**Exercise directions:** Extract the records below word for word and ignore the images.

**Dataset extract:**
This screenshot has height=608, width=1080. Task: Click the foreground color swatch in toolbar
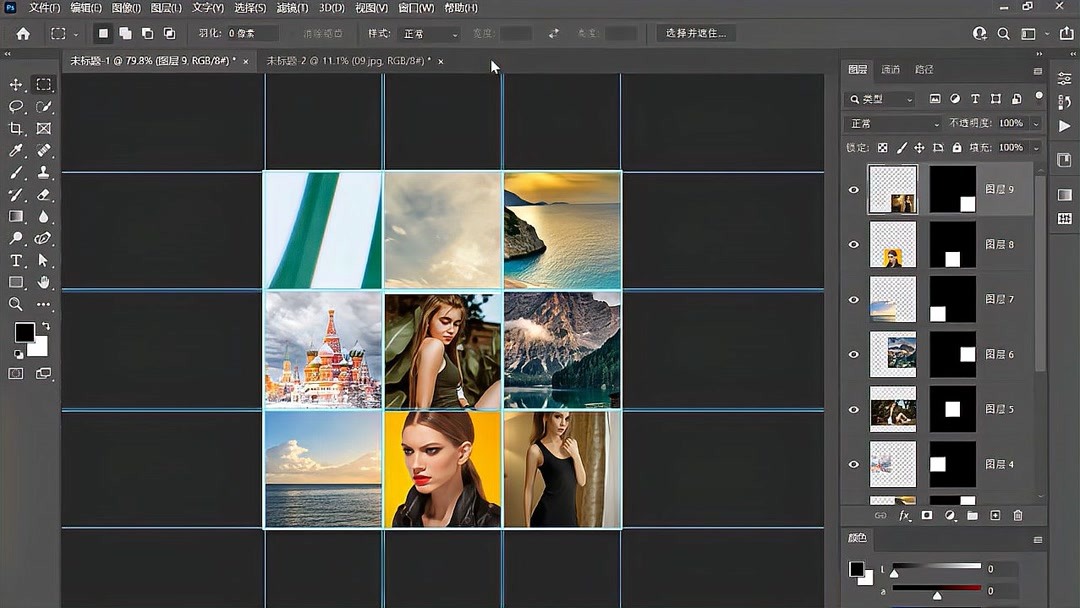tap(24, 332)
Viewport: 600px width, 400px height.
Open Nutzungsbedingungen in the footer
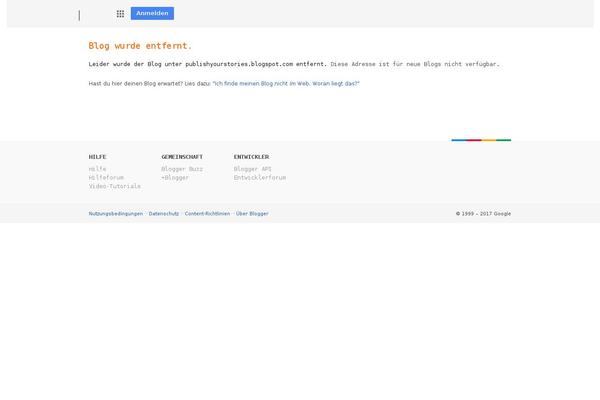[116, 213]
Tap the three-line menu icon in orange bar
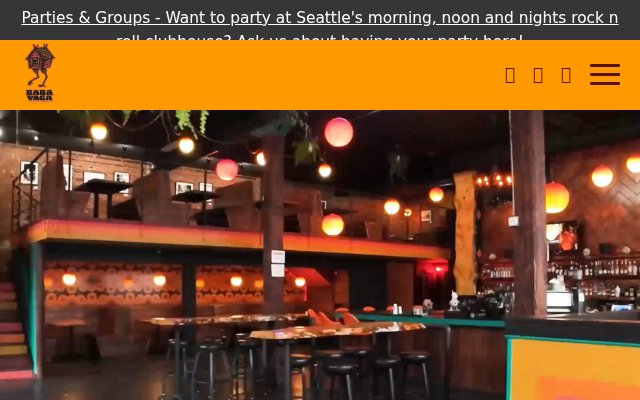Image resolution: width=640 pixels, height=400 pixels. click(604, 75)
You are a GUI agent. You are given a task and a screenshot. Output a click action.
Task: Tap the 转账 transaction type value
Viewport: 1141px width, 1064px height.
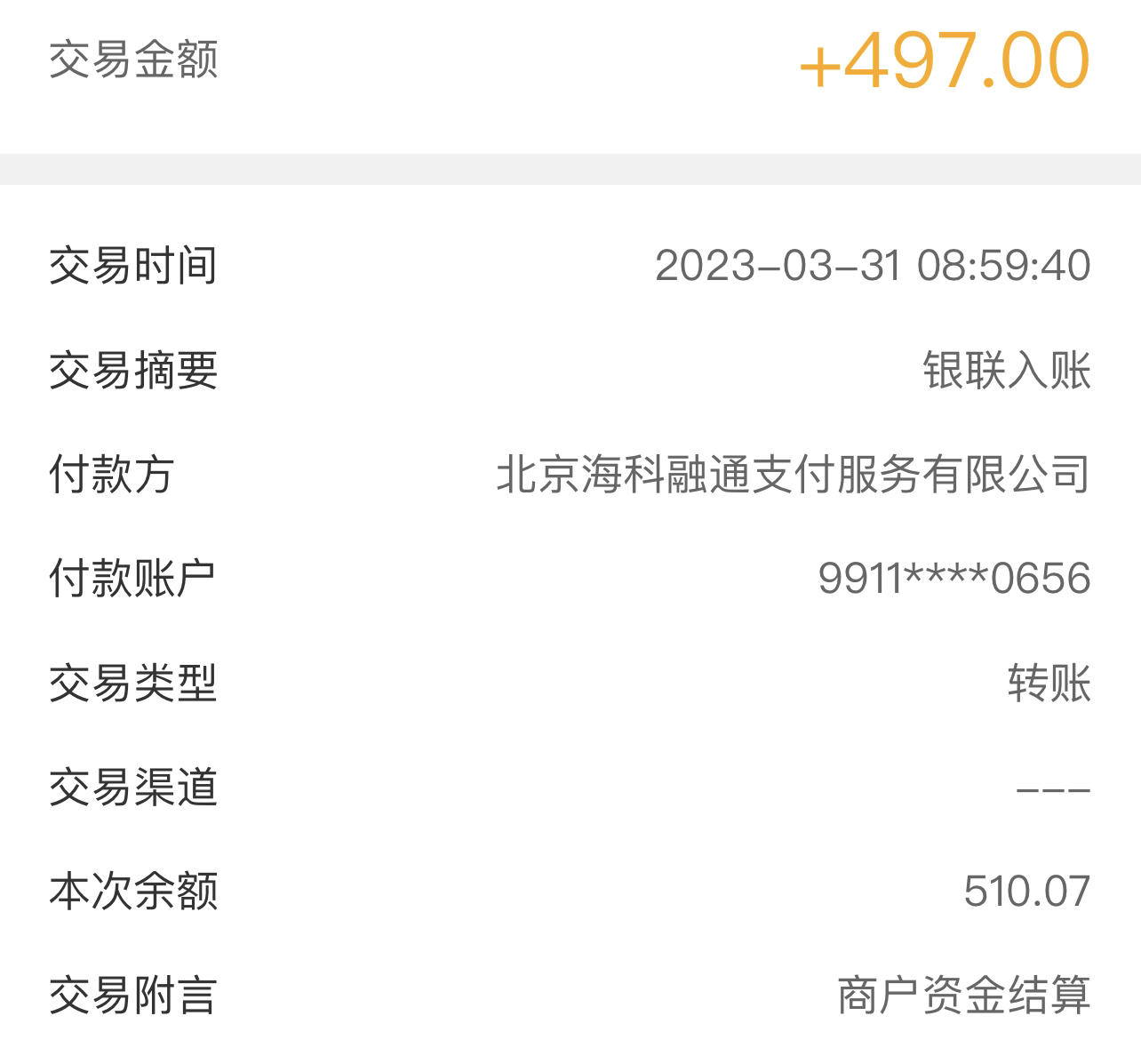(x=1049, y=683)
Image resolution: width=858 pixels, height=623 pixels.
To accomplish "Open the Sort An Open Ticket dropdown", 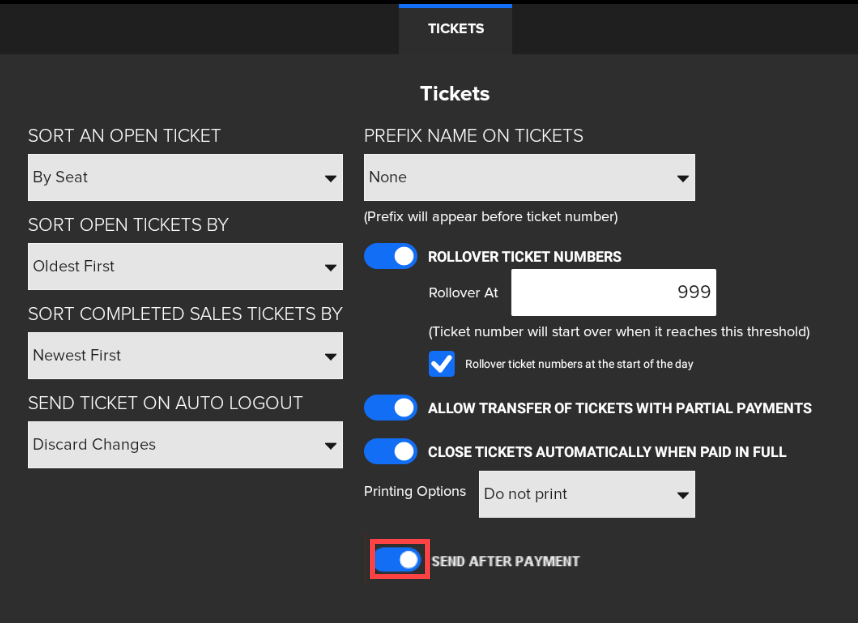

**Result:**
This screenshot has height=608, width=1080. Task: Click the foreground color swatch in toolbar
tap(24, 332)
Viewport: 600px width, 400px height.
Open Nutzungsbedingungen in the footer
[116, 213]
Tap the three-line menu icon in orange bar
Image resolution: width=640 pixels, height=400 pixels. click(604, 75)
You are a GUI agent. You are given a task and a screenshot. Output a click action.
Task: Tap the 转账 transaction type value
Viewport: 1141px width, 1064px height.
(x=1049, y=683)
Image resolution: width=858 pixels, height=623 pixels.
To accomplish "Open the Sort An Open Ticket dropdown", 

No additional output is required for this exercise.